NATSO Listens: How to Set-up Your Fuel Desk 

Question: Our redesigned truckstop will have a shared transaction counter with one end dedicated to professional drivers. From your experience, can you provide a few key considerations for the layout of this area?

Answer:

  1. Take a minute to walk in the shoes of your customer. Is the transaction counter end chosen for professional drivers in a logical placement? I would also keep in mind how customers waiting in line to pay will impact flow throughout the store as well as into the store. The deeper you can push the transaction counter back so it is out of the way of the shopping experience, the stronger the return sales traditionally.

  2. I would STRONGLY suggest that you have a hot box placed between the registers. The hot box should be able to be seen by all paying customers and is best situated separating the the registers. (See more advice on grab and go food here, here, here, here and here.)

  3. You may consider having a cold box reach-in positioned below the hot box. Many locations are having great success with this. Use separate units as locations using combo units have reported a lot of problems.

  4. Be mindful of the growth of e-cigarettes. They are quickly on their way to a billion dollars in sales. If the government gets involved and begins to tax these, you may end up having to place them in a different location and/or follow the same rules that exist for traditional cigs. (Read more about the e-cigarette market at truckstops here.)

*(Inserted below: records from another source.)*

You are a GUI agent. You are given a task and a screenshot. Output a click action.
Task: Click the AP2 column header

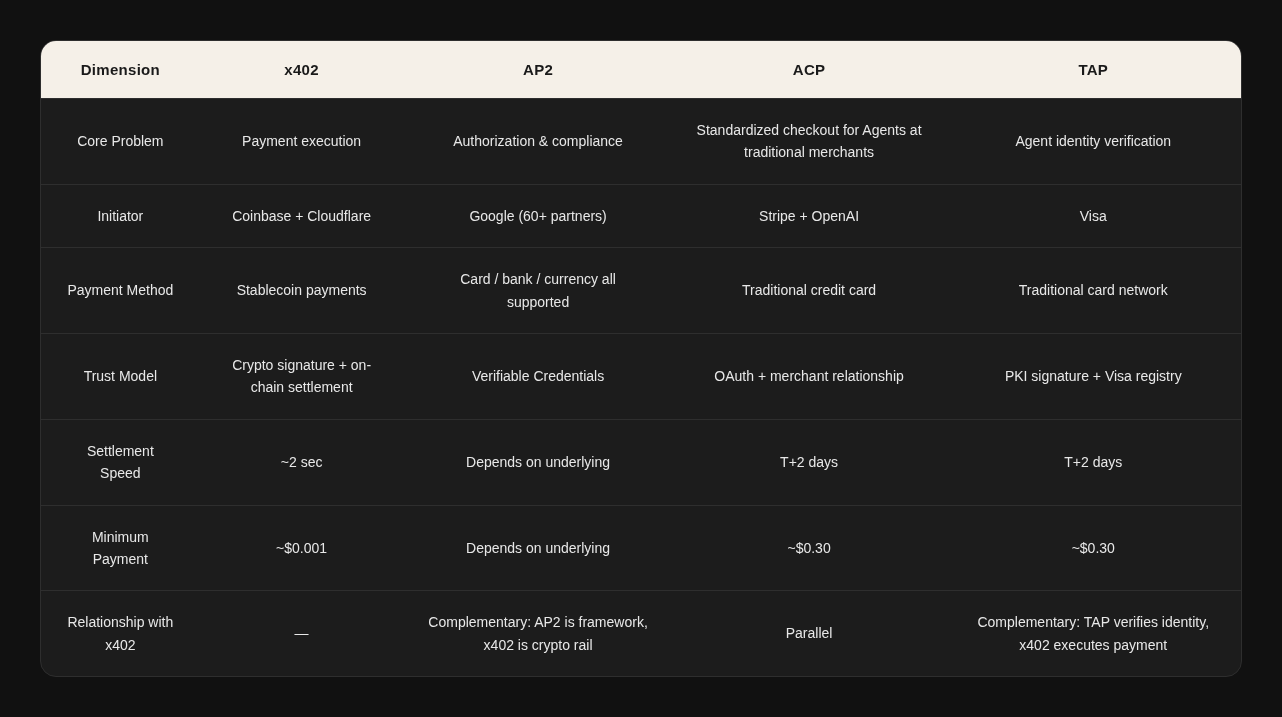pyautogui.click(x=538, y=70)
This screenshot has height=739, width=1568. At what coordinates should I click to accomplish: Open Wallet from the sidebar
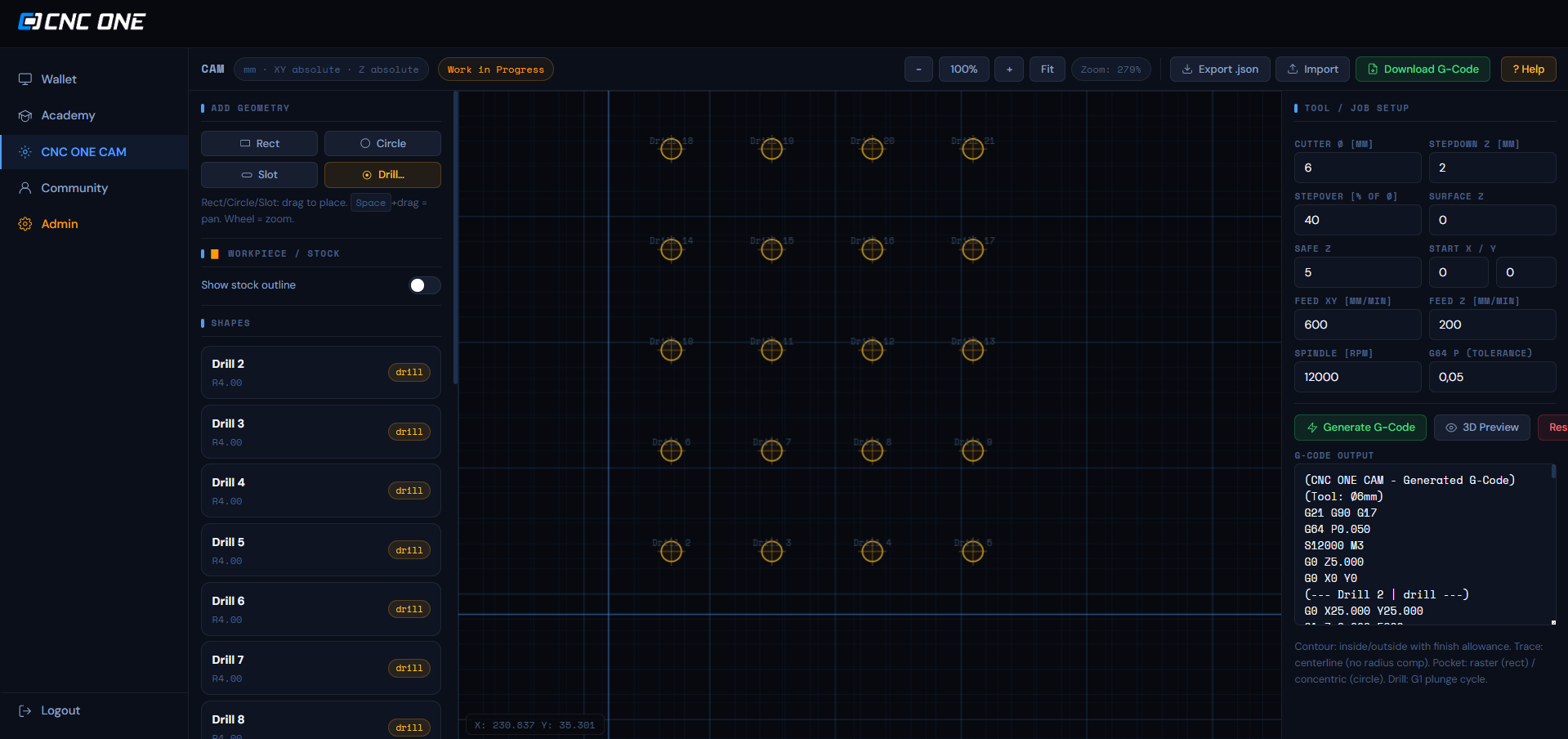tap(59, 79)
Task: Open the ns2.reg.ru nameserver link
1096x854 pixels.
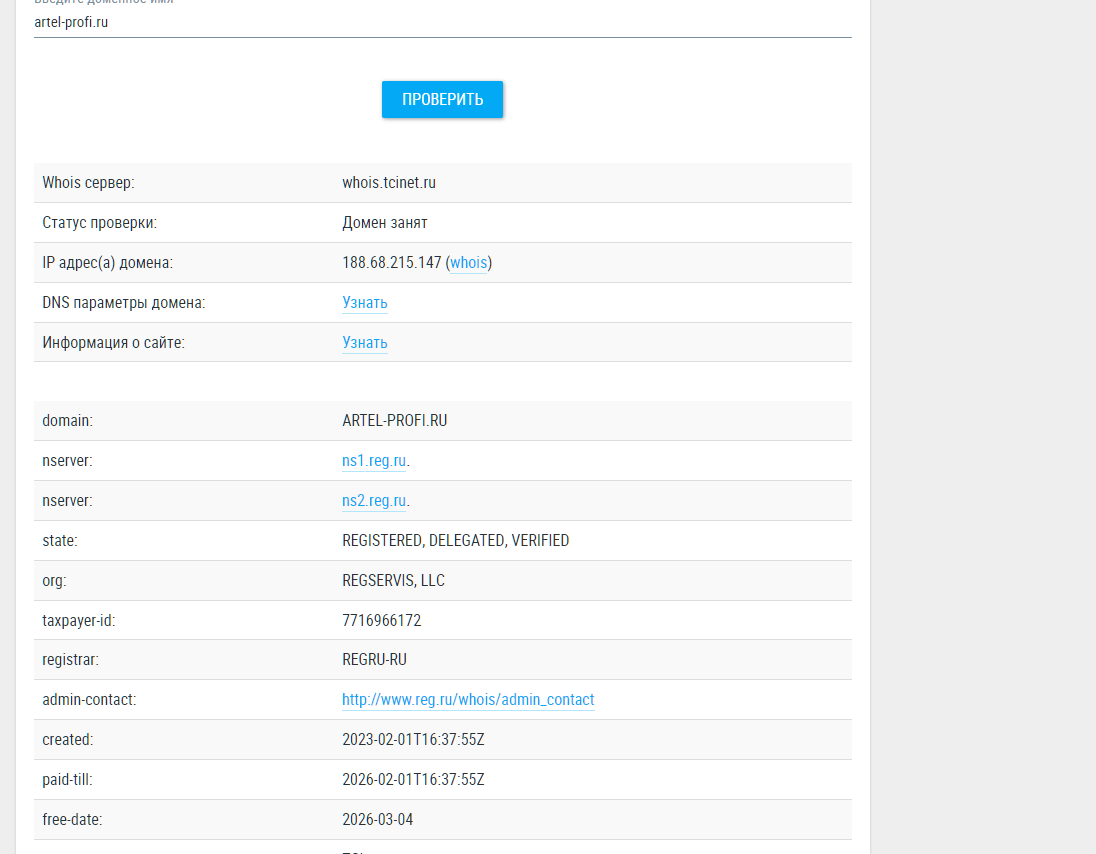Action: point(374,501)
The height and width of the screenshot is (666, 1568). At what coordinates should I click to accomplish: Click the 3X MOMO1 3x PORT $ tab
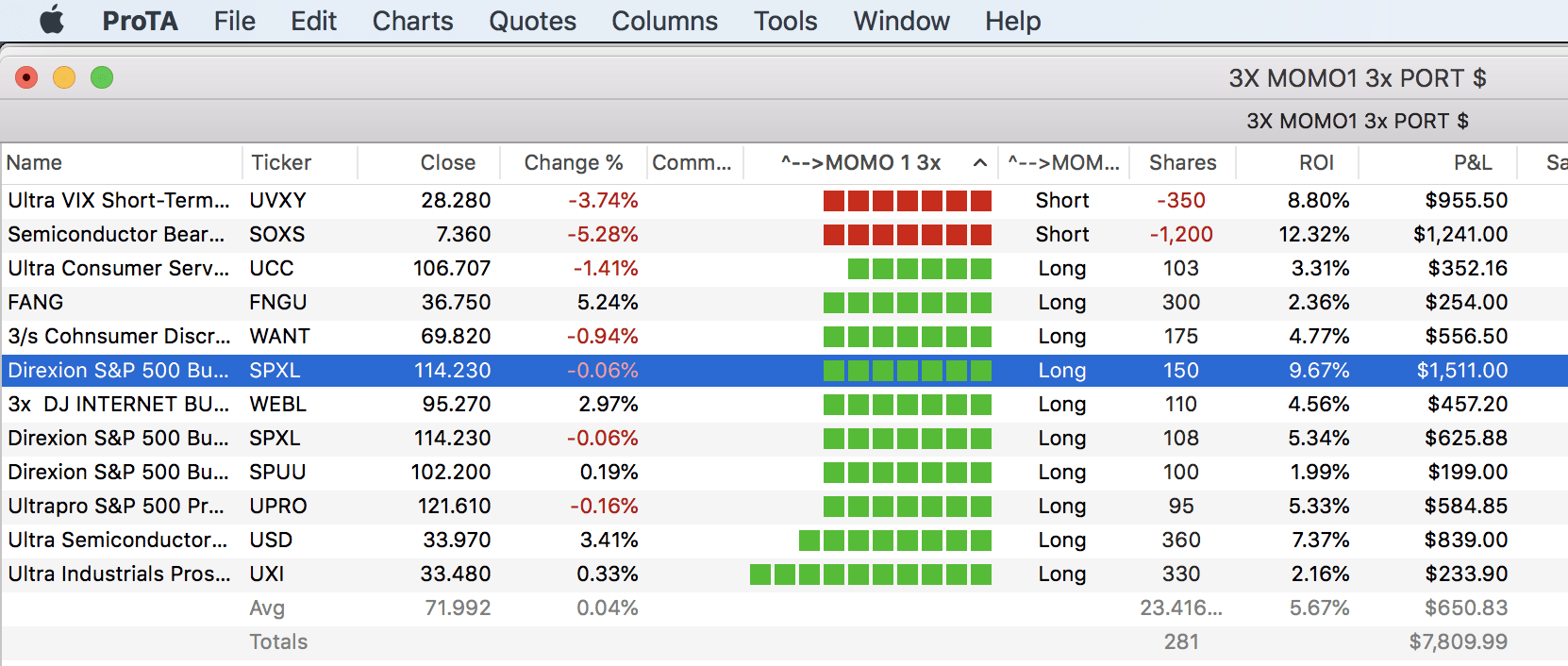pyautogui.click(x=1357, y=121)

  5. I would encourage you to think long and hard about what types of merchandise you want around your counter, now and in the future. For example, you may want lit displays, so be sure power is easily available. You may want to peg product, so make sure slat wall is available. Similarly, maybe you will want to place items on shelves. Make sure you have slat wall that can also have shelving easily installed and uninstalled.

  6. When deciding on the number of items you want placed on your counter, keep front of mind the amount of junk that ends up on counters. Create no more than 8 "positions" for future items like candy, lighters, etc. Keep the counter as free as possible, but do not cut yourself short and think you will never have junkie counters. It happens so do create room for programs but keep it as realistically tight as possible.

  7. Create room for storage behind the counter as under the counter storage usually just becomes junk.

  8. Be sure you have room for a drop safe or a more modern updated safe that counts bills, helps perform shift changes, etc.

  9. Remember that you may one day have automated tills and self-service tills for customers. With those advancements in mind, make sure the approach to the counter is easy for ALL future customers and all future pay points.

  10. Of course, be sure to meet the American with Disabilities (ADA) requirements. (Read our blog series on the Top 20 ADA Compliance Issues Seen in Truckstops and Travel Plazas here.)

  11. Ensure that it is easy for people to use electronic wallets at the counter. This will only grow. While you may not have the equipment currently to handle these types of transactions, there will be a time when a large percentage of all our location transactions are coming from some sort of mobile payment or something we have yet to imagine at this point in time. (Read more about mobile wallets and ACH payments.)

  12. If you plan to use ANY self check in systems such as customer transaction counters, shower programs, vendor, certificate redemption, etc., keep in mind WHERE this will eventually go. Will they be on the counter or on the retail floor?